Operates 12-hour days, 7 days a week during northern region mango season which runs approx. April- September
USDA Regulation – fully compliant – insect-proof structure with double entry insect-proof doors on all entryways and exits
11 USDA supervised, stainless steel hydro-thermic tanks (5 more being add this season – 16 total)
Seven cold rooms with simultaneous post-packing cooling and staging space for up to 350 high stacked pallets
Several fully computerized stainless-steel washing and sorting lines (additional washing line being added)
10 packing lines, with two fully dedicated certified organic lines for the full-time packing of Crespo Organic 4KG boxes and another dedicated packing line for specialty SKU’s, ( 2 additional packing lines being added this season) Additional and separate full-time processing area and packing line for non-hydro-thermic treated organic fruit destined for in bond transits to Canada
On-site weight station
El Grupo Crespo’s and Empaque Don Jorge’s corporate offices
Solar powered
A baby mango nursery for new tree staging
A specialty mango trial orchard (Jorge The Mango Man Specialty Varietals)
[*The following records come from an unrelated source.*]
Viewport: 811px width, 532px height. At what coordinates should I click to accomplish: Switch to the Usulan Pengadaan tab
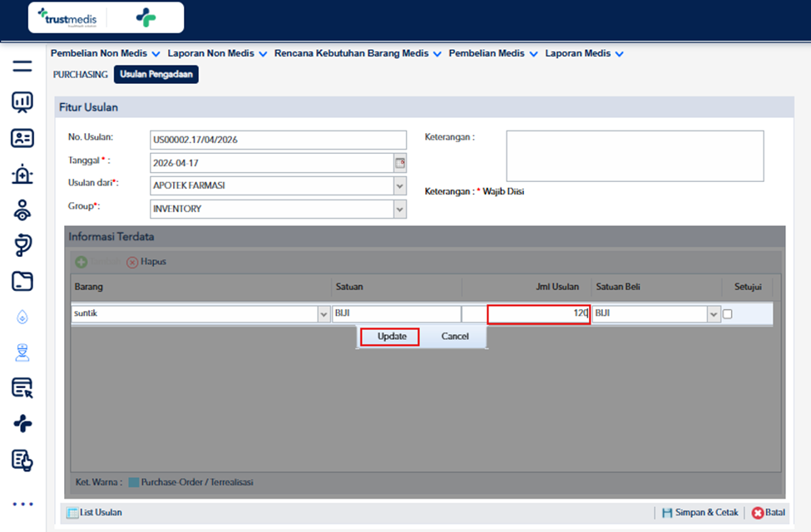156,75
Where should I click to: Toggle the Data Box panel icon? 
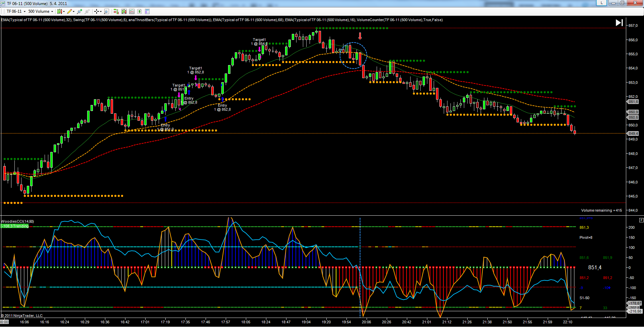click(x=147, y=11)
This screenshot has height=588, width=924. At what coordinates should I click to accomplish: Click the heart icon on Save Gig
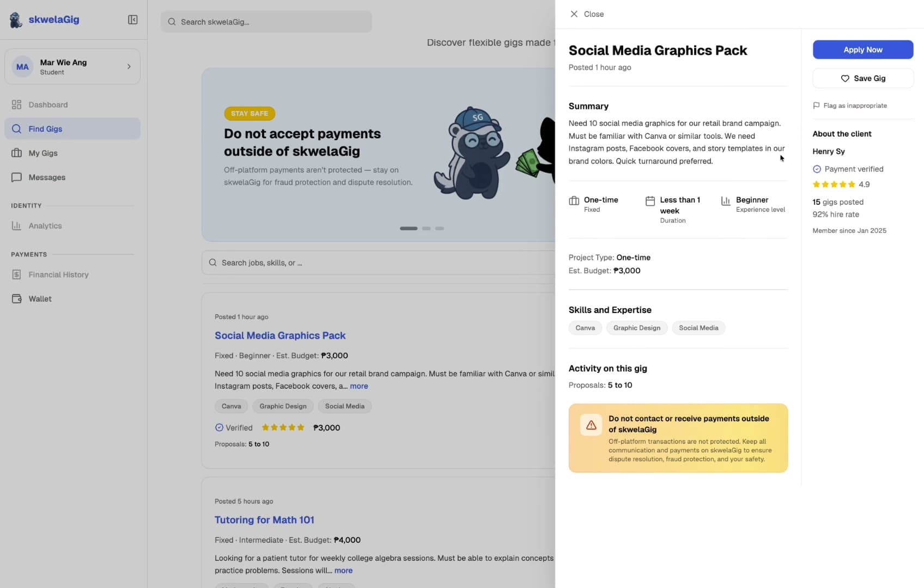tap(845, 78)
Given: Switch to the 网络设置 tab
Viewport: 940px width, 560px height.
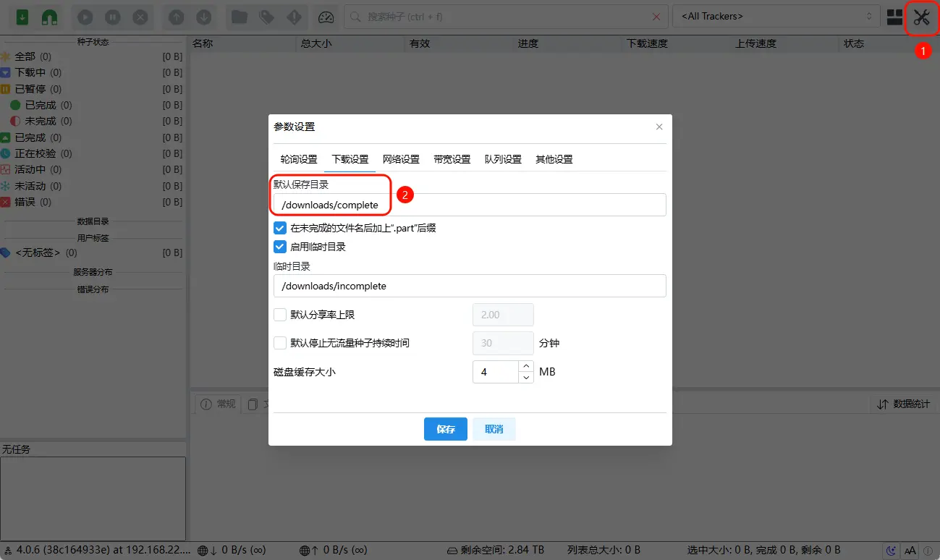Looking at the screenshot, I should point(401,159).
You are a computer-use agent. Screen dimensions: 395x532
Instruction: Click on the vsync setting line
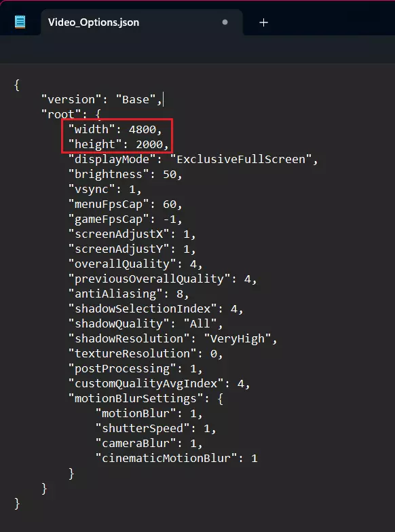pyautogui.click(x=105, y=189)
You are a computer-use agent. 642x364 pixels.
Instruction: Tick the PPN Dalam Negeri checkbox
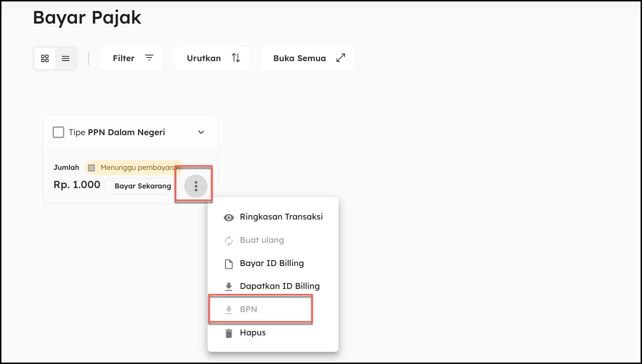[58, 132]
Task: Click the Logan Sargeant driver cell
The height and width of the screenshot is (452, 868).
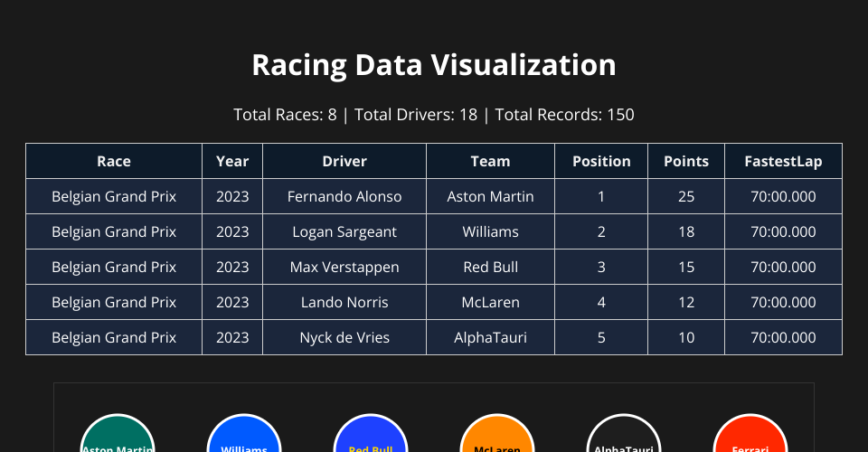Action: pyautogui.click(x=344, y=231)
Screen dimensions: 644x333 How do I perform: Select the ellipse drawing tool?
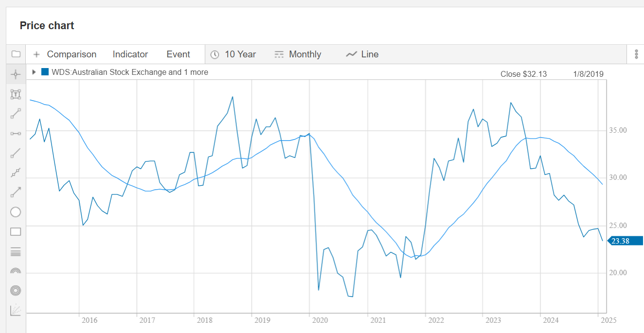[16, 212]
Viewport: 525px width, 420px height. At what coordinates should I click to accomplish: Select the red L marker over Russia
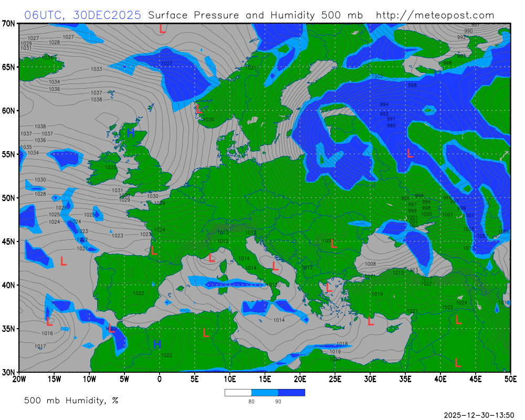tap(410, 153)
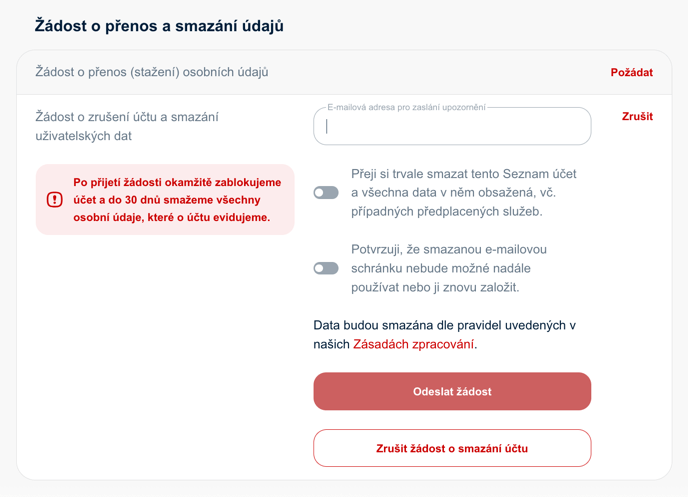Image resolution: width=688 pixels, height=497 pixels.
Task: Click the "případných předplacených služeb" text line
Action: click(445, 211)
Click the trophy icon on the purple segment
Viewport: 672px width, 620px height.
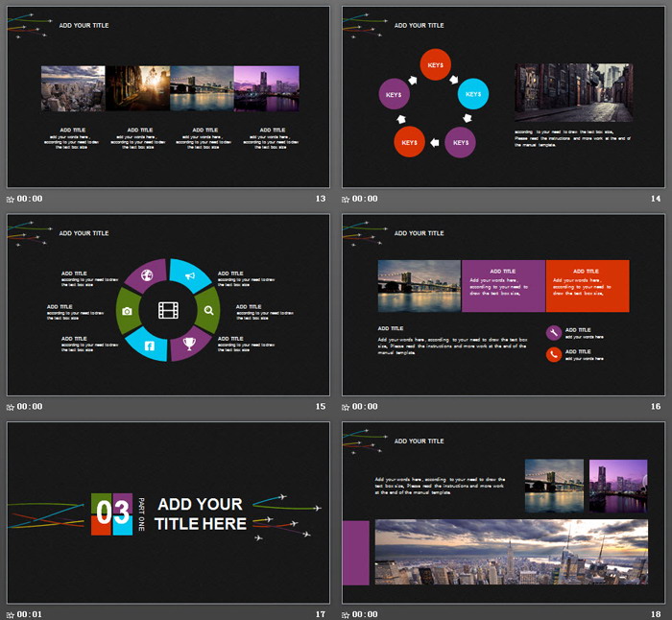(x=190, y=343)
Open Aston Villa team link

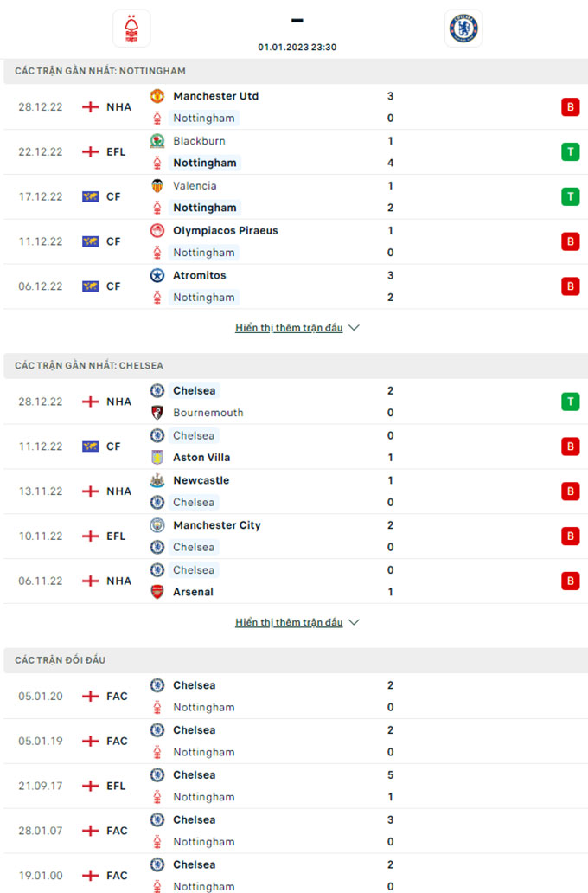(x=201, y=458)
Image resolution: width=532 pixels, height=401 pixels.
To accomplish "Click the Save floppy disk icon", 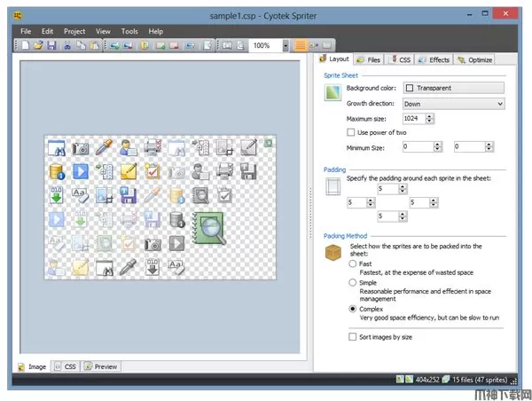I will pos(51,45).
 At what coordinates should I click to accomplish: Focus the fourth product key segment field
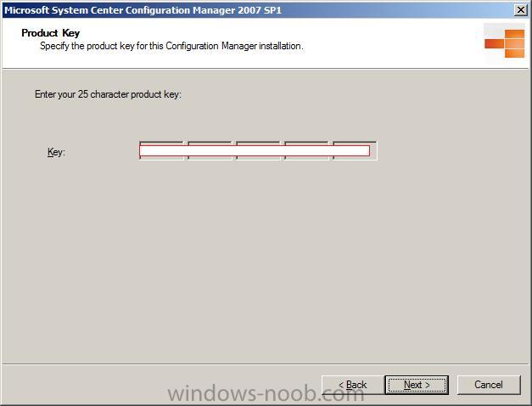[x=306, y=150]
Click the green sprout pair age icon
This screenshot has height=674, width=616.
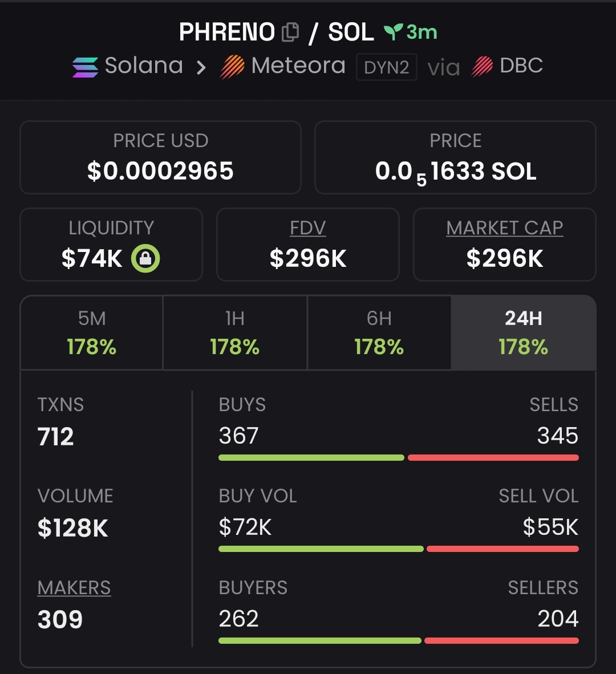tap(394, 32)
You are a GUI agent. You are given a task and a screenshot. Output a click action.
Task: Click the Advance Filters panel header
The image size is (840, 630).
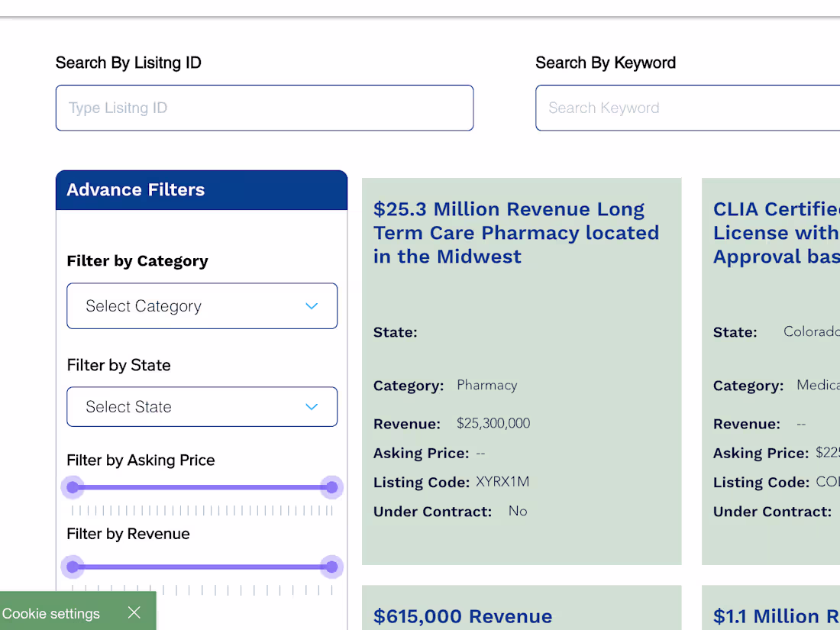(x=136, y=189)
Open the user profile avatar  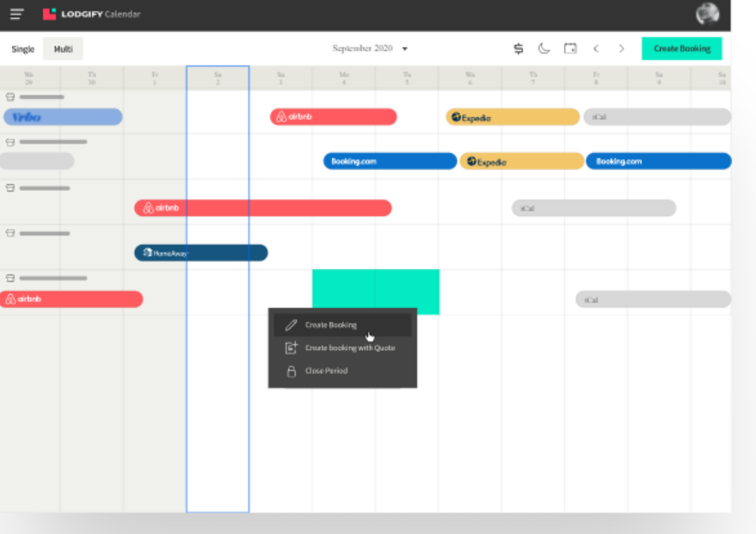tap(707, 14)
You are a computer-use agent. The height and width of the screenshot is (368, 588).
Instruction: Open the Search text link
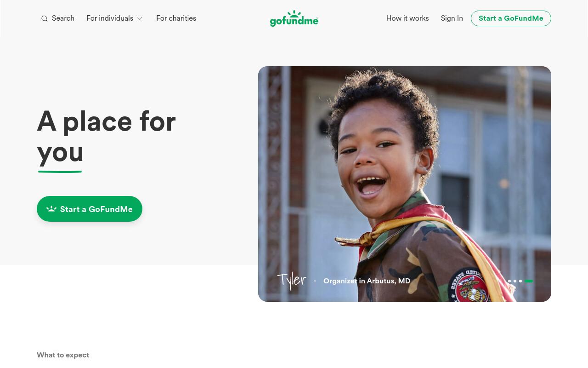coord(63,18)
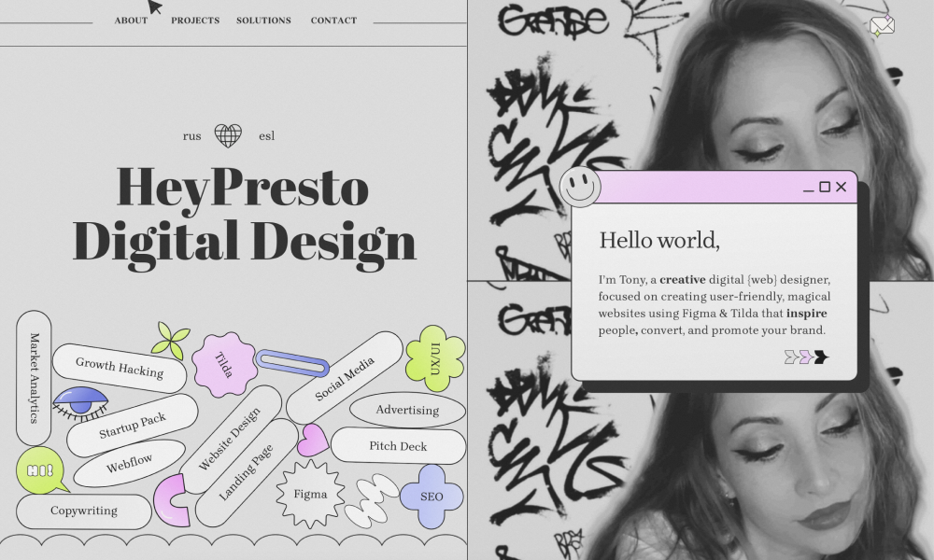934x560 pixels.
Task: Minimize the Hello world popup window
Action: click(808, 189)
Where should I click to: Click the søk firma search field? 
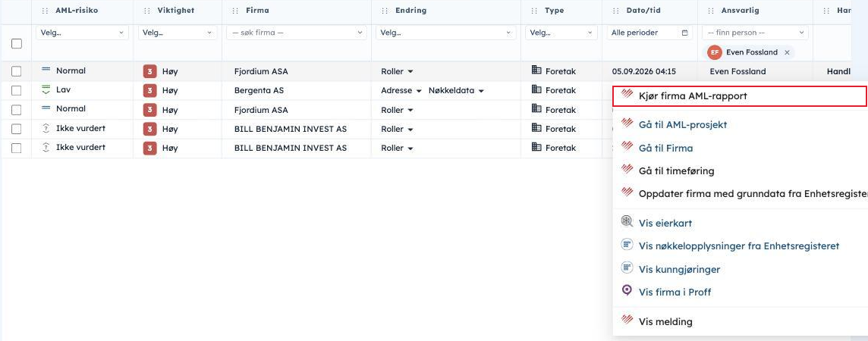coord(296,33)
Several facilities for machinery and vehicle maintenance
An on-site comedor (cafeteria) to feed and hydrate workers all day long
Transportation services for local and neighboring community workforce
A chapel
Certified by Primus GFS, Global Gap, NOP (USDA Organic), SMETA
The efficiency and modernization bring better working conditions to the many workers whose families have worked at EDJ for almost five generations. It’s easy to forget how beneficial and safe new modern machinery is for the people who work on or around it- but it’s part of the process of modernizing, offering better actual working conditions and jobs to those that make up the system is essential. Part of forward thinking is thinking regeneratively, not just on the agricultural and soil side of the equation – but in terms of people. Offering the community, a place to make a good living for generations is a rare occurrence in our world these days. This was Roberto Crespo’s mission from the get go, to make the community in which he lived, better!
Disclaimer. The videos ( Our Home & The Mango Packing Process) my team did a few years back are now totally outdated. And of course we also did them in Spanish, which means more work! we have the new footage and photos and should have the new videos by next season, when we also plan to launch the packhouses new website!